I recently played through a mod where the extended usage of flickering lights actually made me stop playing. Round every corner was another flickering light, another esparking wire as the only light source. So frustrating. Use these lighting effects sparingly people and always have another low light source in the map so there is some light available.
2. Hideously precise jumping
Unless your designing an FPS remake of an 80s platformer (chukkie egg anyone?), keep your jumping puzzles simple and fun. Make sure each platform is obvious (no jumping on 1 inch wide pipes please) and if youre platforms are moving then playtest and tweak the hell out of it to ensure a good balance between fun and challenge.
3: Fake Doororama
Ever play a map where u spend youre whole time trying fake doors just to find the one that works? ANNOYING!
Fake doors are fine for detailing, just make sure the player understands visually which are fake and which are real. An easy way to do this is to only add door handles to the doors that work.
4. Repeating Noises
A looped sound effect can really drive the player insane. Sirens or alarms are usually the guilty party here. Make sure, if you set off an alarm you either turn it off again once youve made youre point or allow the player to turn it off themselves.
For background noise make sure you use the ambient noise set shipped with the game. Its ambient because it ISNT annoying on a loop...
5: Cluttered Play Areas
Theres nothing worse than attempting to run backwards with an enemy closing in and getting stuck on a random chair, or crate, or barrel that serves no purpose. Cursing the screen as you die once more... oooh the language...
Keep that detail to the edges people!
Keep the main playin areas clear and guide the players movements with railings, low walls etc... to ensure smooth, playable firefights...
Saturday, 7 January 2012
There are several rules and you can check out the full explanation here however there is one element of this theory that is most important to us mappers.
Chekhov maintained that if you place a cannon on a stage during a play, the audience will expect that cannon to be fired at some point.
The mapper could look at it this way. If you are going to put an object in your map, the player could very well assume that that object has a purpose and be distracted from their main goal.
This is at it's most important in puzzle areas. In order for your puzzle to be clear to the player you need to keep things as minimal as possible. Don't add fake buttons or consoles, don't add pointless props to a puzzle area and don't add lots of detail to the walls etc...

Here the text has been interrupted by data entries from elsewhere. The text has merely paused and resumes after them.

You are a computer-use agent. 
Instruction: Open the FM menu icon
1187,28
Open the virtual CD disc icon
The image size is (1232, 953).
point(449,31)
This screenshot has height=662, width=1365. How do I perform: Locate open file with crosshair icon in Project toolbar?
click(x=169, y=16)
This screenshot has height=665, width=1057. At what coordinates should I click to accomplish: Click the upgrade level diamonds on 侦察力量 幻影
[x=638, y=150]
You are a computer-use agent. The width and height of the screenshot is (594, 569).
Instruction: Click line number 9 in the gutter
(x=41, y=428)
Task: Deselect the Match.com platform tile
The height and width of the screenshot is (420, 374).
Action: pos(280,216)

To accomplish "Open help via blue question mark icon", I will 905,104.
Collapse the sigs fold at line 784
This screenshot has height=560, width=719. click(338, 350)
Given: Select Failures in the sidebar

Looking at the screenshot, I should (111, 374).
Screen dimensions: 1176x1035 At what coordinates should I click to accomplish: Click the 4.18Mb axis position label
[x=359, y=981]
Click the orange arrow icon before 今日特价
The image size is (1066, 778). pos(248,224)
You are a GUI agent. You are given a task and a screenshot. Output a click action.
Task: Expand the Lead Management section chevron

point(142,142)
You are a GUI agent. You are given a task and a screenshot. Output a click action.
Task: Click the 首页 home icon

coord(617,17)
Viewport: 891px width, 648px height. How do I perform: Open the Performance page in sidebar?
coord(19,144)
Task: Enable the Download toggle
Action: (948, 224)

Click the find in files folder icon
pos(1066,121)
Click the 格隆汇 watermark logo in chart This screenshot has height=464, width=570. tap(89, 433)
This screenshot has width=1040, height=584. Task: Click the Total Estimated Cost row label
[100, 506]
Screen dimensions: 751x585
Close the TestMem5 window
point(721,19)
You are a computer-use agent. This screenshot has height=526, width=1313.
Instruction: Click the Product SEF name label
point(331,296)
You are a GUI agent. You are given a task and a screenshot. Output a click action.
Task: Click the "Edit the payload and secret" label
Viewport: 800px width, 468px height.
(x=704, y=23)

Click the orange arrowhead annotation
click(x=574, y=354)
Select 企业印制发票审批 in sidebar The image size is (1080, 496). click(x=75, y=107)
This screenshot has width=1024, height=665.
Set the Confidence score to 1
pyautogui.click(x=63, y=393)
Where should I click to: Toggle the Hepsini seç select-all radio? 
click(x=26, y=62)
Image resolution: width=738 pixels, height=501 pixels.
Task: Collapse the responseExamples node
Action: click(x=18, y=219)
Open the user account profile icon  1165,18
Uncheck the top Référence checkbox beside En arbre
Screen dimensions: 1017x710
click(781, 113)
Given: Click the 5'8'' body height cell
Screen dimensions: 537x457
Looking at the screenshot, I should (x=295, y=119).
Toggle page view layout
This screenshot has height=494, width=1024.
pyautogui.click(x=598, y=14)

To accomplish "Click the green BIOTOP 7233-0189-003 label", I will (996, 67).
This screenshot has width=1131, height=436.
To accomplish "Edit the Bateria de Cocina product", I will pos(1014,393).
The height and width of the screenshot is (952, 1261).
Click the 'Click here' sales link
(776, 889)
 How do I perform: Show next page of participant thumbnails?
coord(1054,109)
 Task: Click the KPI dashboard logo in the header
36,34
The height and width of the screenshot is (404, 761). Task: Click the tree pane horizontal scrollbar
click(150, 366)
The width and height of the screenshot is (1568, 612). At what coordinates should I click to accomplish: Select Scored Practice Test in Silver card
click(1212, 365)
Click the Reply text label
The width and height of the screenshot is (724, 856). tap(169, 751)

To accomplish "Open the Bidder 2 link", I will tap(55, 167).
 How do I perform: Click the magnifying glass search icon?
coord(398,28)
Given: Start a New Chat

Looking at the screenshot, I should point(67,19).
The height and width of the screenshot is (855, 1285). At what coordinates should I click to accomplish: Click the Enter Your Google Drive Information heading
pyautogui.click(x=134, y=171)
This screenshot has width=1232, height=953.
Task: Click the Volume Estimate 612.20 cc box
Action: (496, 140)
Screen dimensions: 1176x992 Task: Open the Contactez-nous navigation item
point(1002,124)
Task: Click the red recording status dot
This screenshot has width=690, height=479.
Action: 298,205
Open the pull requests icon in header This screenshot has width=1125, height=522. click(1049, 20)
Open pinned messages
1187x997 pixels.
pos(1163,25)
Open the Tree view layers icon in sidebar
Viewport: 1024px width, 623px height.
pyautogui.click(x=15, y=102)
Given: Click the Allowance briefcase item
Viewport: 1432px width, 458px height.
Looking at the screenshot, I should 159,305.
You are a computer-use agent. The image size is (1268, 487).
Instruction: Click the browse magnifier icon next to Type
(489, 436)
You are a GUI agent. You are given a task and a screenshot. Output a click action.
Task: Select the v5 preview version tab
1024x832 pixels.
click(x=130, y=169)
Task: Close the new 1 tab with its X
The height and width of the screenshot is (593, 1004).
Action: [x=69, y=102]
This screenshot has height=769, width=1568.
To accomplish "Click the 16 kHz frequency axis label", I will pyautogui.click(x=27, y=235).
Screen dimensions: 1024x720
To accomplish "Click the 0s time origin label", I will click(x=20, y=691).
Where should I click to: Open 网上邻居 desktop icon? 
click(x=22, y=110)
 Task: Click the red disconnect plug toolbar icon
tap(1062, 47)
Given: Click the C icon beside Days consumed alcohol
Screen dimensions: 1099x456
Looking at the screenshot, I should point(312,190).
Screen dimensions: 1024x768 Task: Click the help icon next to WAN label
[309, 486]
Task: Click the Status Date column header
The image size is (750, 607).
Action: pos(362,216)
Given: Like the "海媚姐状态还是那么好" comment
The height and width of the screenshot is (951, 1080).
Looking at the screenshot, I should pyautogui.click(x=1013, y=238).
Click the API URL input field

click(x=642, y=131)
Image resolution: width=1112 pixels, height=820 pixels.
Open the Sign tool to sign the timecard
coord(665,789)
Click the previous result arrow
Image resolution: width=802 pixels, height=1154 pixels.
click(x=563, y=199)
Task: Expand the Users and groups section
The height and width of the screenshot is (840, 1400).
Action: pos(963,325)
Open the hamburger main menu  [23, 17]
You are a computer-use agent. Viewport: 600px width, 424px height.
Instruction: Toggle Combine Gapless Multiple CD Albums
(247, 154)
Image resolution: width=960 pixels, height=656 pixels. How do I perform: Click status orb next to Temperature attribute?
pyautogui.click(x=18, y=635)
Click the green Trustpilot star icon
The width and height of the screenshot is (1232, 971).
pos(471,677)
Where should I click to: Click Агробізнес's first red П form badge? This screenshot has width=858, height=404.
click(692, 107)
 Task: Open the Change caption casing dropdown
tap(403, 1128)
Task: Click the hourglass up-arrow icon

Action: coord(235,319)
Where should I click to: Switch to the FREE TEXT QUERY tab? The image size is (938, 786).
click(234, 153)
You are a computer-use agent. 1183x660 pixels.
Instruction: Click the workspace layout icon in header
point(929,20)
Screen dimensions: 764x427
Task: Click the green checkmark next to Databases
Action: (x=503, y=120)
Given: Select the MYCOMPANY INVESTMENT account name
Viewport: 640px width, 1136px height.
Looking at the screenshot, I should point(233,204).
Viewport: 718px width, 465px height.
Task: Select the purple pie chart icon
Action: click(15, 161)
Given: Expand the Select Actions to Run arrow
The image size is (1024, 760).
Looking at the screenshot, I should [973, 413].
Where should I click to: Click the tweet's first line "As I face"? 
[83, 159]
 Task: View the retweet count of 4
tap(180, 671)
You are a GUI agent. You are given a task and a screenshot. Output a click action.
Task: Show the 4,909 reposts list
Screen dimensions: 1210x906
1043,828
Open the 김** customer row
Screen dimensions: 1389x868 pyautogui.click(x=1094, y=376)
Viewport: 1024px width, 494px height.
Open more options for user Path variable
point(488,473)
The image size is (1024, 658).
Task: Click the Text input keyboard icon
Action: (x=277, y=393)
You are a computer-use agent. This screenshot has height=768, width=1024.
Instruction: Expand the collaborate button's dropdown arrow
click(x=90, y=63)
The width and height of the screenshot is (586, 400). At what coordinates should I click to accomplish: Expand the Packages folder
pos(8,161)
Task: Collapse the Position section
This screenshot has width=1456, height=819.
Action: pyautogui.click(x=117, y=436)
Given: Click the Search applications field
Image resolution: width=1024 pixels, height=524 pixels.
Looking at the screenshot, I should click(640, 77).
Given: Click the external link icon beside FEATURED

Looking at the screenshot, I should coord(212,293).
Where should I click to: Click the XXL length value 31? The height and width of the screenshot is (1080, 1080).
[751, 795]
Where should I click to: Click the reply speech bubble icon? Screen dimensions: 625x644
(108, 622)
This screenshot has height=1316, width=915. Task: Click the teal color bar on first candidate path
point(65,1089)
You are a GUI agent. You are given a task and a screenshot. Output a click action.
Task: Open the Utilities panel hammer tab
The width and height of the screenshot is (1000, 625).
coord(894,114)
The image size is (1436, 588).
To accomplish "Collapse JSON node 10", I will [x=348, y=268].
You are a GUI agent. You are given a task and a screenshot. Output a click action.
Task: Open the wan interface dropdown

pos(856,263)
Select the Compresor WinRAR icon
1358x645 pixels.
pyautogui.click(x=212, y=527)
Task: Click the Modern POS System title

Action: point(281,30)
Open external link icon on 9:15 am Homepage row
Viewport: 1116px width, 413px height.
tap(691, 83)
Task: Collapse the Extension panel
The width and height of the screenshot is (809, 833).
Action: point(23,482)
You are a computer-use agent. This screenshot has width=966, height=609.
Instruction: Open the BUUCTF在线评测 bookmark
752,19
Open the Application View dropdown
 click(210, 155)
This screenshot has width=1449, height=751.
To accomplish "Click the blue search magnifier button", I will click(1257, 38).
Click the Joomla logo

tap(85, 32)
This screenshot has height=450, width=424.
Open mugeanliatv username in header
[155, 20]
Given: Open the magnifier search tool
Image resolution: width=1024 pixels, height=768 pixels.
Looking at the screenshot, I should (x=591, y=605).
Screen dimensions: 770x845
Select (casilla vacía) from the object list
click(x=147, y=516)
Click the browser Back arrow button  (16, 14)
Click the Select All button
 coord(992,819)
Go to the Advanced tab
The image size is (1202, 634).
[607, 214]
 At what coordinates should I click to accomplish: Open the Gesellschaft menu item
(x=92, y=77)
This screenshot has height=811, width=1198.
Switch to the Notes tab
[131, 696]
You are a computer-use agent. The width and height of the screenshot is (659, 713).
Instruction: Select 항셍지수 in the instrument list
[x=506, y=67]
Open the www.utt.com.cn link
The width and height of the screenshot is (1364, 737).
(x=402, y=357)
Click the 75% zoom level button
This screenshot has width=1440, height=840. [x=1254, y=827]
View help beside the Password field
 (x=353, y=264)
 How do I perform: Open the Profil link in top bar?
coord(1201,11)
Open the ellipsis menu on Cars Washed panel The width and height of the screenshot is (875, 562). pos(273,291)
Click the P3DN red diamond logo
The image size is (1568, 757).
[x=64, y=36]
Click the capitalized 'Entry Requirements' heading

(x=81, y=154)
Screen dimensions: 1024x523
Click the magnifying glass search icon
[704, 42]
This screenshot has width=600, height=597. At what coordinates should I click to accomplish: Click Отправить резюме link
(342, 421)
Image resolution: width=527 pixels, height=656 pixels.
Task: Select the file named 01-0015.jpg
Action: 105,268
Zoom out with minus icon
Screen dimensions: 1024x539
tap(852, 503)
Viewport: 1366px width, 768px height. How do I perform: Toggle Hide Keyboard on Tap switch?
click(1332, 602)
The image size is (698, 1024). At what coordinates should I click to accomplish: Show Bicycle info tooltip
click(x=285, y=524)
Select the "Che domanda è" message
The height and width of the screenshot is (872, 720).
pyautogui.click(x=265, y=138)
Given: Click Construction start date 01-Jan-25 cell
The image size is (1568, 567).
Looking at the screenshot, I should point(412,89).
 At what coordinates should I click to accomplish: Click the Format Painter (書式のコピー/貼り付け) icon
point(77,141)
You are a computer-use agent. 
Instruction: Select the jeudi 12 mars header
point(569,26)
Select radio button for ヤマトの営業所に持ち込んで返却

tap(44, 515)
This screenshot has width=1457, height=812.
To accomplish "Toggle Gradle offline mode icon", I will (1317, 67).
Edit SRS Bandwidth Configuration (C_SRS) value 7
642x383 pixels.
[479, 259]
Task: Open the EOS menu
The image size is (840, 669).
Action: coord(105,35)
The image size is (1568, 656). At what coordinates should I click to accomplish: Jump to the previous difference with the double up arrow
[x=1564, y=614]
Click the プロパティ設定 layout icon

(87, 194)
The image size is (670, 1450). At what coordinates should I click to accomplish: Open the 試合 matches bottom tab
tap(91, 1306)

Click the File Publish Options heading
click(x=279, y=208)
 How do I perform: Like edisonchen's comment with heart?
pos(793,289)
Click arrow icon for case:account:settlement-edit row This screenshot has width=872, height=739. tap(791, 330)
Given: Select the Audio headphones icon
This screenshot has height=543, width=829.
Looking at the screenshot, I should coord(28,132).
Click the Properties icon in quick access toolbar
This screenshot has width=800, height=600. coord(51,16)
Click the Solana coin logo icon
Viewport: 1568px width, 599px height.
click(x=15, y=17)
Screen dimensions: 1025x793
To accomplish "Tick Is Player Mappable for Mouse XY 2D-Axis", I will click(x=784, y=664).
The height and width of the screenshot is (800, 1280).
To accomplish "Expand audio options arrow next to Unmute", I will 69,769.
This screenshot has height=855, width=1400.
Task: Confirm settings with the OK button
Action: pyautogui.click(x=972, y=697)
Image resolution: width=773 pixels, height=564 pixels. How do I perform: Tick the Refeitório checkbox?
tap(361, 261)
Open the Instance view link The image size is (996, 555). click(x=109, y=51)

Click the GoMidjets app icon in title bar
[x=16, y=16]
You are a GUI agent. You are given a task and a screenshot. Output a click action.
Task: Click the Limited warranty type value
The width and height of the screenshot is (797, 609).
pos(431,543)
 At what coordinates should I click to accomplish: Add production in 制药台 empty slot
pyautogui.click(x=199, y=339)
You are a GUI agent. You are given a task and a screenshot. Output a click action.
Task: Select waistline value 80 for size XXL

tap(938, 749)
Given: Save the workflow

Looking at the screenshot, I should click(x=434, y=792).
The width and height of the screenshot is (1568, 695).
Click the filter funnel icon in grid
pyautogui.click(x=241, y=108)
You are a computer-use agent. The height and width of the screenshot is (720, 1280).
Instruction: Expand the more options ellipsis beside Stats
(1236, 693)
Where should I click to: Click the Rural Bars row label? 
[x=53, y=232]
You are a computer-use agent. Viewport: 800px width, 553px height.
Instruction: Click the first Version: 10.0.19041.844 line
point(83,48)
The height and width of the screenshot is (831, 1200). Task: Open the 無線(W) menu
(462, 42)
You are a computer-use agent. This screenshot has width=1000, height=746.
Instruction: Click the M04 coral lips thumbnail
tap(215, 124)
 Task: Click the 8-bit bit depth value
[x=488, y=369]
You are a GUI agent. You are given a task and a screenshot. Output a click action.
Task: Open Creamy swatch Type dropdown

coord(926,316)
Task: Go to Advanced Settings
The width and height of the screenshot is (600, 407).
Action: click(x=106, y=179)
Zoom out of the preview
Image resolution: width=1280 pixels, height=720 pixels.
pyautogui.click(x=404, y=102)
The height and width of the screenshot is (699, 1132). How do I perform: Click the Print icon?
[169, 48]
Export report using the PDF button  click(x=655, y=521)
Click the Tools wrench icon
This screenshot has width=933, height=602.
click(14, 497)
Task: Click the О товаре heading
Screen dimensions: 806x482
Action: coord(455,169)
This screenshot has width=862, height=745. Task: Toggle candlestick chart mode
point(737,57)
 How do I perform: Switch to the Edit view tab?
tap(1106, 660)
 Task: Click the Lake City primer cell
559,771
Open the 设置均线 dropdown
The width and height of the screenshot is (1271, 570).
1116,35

Such additional detail to a puzzle area will only promote "Use button Spamming" which is the sure fire signature of a puzzle area done poorly. Yep, the moment the player ends up jumping round the walls hammering the "use" key, it's time to go back to the drawing boards.
Here's an example:
If I were to create a courtyard and place a combine antlion thumper in the middle of it. The player would naturally assume that they were supposed to interact with the thumper (by either turning it on or off). If I had just placed the thumper there to purely add an interesting centrepiece to the courtyard, I've actually just placed a huge distraction to the players attention, which should have been focused elsewhere (say on the jumping puzzle in the far corner).
The player will naturally be drawn to items of interest in your map. Make sure that those items of interest are also items of importance.
If you want to add items of interest to your map that are not important to the gameplay, make sure you place them in areas where it is obvious the player cannot reach (e.g. behind a fence or on a high ledge etc...).
In my map pack "Daylight" I added an explosive barrel hanging from a cuttable rope in the first area. It was presented there as a sort of play thing for the players to begin to understand the new gameplay feature of cuttable ropes. Unfortunately some players really didn't understand it's purpose and thought they had to obtain the gas tank in order to progress to the next area.
This is a classic case of Chekov's Gun Theory. The player assigns importance to objects that have been placed in the map whose purpose is unclear.